Help comparing df1 and df2 and creating df3 containing only the changed rows in df2

hobbycoder · October 27, 2024, 10:06pm

I’m generating a dataframe df1, making a copy df2, modifying values in df2, then comparing them and attempting to return the differences as df3

The function that compares df1 and df2, returning the rows that differ between df1 and df2 as df3 is as follows:

def compare_large_dataframes(df1, df2):

    if df1.shape != df2.shape:
        raise ValueError("DataFrames must have the same number of rows and columns")

    merged_df = pd.merge(df1, df2, how='outer', indicator=True).query('_merge == "right_only"').drop('_merge', axis=1)

return merged_df

When I run it I’m getting the following error:

df3 = compare_large_dataframes(df1, df2)
          ^^^^^^^^^^^^^^^^^^^^^^^^^^^^^^^^^^
  File "/home/x/ztm.py", line 4586, in compare_large_dataframes
    merged_df = pd.merge(df1, df2, how='outer', indicator=True).query('_merge == "right_only"').drop('_merge', axis=1)
                ^^^^^^^^^^^^^^^^^^^^^^^^^^^^^^^^^^^^^^^^^^^^^^^
  File "/home/x/mypy/lib/python3.12/site-packages/pandas/core/reshape/merge.py", line 184, in merge
    return op.get_result(copy=copy)
           ^^^^^^^^^^^^^^^^^^^^^^^^
  File "/home/x/mypy/lib/python3.12/site-packages/pandas/core/reshape/merge.py", line 886, in get_result
    join_index, left_indexer, right_indexer = self._get_join_info()
                                              ^^^^^^^^^^^^^^^^^^^^^
  File "/home/x/mypy/lib/python3.12/site-packages/pandas/core/reshape/merge.py", line 1151, in _get_join_info
    (left_indexer, right_indexer) = self._get_join_indexers()
                                    ^^^^^^^^^^^^^^^^^^^^^^^^^
  File "/home/x/mypy/lib/python3.12/site-packages/pandas/core/reshape/merge.py", line 1125, in _get_join_indexers
    return get_join_indexers(
           ^^^^^^^^^^^^^^^^^^
  File "/home/x/mypy/lib/python3.12/site-packages/pandas/core/reshape/merge.py", line 1740, in get_join_indexers
    zipped = zip(*mapped)
             ^^^^^^^^^^^^
  File "/home/x/mypy/lib/python3.12/site-packages/pandas/core/reshape/merge.py", line 1737, in <genexpr>
    _factorize_keys(left_keys[n], right_keys[n], sort=sort)
  File "/home/x/mypy/lib/python3.12/site-packages/pandas/core/reshape/merge.py", line 2570, in _factorize_keys
    llab, rlab = _sort_labels(uniques, llab, rlab)
                 ^^^^^^^^^^^^^^^^^^^^^^^^^^^^^^^^^
  File "/home/x/mypy/lib/python3.12/site-packages/pandas/core/reshape/merge.py", line 2631, in _sort_labels
    _, new_labels = algos.safe_sort(uniques, labels, use_na_sentinel=True)
                    ^^^^^^^^^^^^^^^^^^^^^^^^^^^^^^^^^^^^^^^^^^^^^^^^^^^^^^
  File "/home/x/mypy/lib/python3.12/site-packages/pandas/core/algorithms.py", line 1543, in safe_sort
    raise ValueError("values should be unique if codes is not None")
ValueError: values should be unique if codes is not None

df1 is created as follows:

df1 = pd.read_sql_query('SELECT rowid AS alib_rowid, col1, col2, col3, col4, col5, col6, col7 from table order by __path', conn)

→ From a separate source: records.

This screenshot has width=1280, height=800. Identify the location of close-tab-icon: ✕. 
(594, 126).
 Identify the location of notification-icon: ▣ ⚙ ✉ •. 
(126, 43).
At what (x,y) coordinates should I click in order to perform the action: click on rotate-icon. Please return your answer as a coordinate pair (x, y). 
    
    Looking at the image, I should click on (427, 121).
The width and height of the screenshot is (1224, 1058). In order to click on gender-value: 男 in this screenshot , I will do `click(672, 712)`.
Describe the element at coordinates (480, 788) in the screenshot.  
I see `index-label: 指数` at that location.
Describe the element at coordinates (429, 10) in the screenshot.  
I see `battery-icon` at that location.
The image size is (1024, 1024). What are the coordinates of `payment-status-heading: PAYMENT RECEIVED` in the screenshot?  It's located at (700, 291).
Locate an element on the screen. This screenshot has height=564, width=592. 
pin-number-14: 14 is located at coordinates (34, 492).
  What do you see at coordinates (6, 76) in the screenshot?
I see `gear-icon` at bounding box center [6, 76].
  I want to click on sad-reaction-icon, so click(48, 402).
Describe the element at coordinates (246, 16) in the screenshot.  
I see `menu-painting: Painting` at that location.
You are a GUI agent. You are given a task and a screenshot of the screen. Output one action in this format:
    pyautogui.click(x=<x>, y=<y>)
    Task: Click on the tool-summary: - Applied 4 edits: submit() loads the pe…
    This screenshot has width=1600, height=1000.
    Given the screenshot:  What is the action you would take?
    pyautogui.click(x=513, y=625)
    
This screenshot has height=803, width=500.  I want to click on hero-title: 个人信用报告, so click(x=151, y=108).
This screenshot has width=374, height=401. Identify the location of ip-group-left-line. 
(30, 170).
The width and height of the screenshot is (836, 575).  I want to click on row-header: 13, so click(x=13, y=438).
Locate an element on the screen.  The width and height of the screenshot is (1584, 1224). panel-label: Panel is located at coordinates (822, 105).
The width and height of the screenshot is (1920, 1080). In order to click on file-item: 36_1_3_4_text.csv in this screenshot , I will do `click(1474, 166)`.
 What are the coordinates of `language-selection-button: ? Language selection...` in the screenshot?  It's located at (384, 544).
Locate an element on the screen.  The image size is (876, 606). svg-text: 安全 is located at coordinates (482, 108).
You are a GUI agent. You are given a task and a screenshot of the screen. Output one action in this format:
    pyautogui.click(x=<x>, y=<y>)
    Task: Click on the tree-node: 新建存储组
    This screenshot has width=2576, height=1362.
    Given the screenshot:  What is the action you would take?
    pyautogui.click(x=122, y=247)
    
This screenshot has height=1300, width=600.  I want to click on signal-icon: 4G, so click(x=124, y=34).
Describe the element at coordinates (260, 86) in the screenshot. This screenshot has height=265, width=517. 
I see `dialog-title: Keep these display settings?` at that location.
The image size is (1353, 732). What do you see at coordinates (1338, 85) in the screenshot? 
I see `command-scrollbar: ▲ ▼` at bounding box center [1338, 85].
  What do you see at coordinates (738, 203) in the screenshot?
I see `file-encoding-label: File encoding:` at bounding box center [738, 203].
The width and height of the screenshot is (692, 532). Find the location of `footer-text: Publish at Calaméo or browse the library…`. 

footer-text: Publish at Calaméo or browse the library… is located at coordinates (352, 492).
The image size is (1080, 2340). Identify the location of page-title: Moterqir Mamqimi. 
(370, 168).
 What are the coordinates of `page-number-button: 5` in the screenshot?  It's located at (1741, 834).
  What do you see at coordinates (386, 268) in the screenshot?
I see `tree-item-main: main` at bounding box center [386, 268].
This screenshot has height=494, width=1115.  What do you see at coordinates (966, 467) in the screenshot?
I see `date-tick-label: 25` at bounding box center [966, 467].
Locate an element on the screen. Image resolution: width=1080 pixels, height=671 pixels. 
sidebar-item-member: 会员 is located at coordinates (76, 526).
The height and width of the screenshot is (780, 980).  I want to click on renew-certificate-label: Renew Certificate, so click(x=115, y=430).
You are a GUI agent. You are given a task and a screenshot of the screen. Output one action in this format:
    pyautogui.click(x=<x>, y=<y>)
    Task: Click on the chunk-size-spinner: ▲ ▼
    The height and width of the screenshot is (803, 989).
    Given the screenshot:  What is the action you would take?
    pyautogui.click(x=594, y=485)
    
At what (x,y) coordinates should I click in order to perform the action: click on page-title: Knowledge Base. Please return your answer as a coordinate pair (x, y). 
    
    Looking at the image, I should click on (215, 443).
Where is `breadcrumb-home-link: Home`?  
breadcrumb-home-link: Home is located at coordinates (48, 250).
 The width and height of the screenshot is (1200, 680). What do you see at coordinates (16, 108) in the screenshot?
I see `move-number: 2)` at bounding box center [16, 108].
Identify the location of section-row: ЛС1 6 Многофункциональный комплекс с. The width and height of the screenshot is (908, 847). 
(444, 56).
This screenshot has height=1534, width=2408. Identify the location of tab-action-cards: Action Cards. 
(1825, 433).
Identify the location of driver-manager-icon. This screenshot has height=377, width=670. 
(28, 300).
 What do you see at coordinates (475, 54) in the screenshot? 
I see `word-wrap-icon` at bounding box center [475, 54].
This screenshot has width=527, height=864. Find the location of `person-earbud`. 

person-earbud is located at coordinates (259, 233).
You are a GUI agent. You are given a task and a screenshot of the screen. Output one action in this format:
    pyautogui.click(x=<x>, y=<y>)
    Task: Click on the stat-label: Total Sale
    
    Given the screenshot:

col1 through col7 are all text fields from a SQLite table.

df2 is structurally identical to df1.

Any ideas what may be triggering this error?

onePythonUser · October 29, 2024, 10:17pm

Hi,

just an fyi, the return merged_df line should be indented. The way as shown, has no indentation and not part of the function body which appears to be what you intended.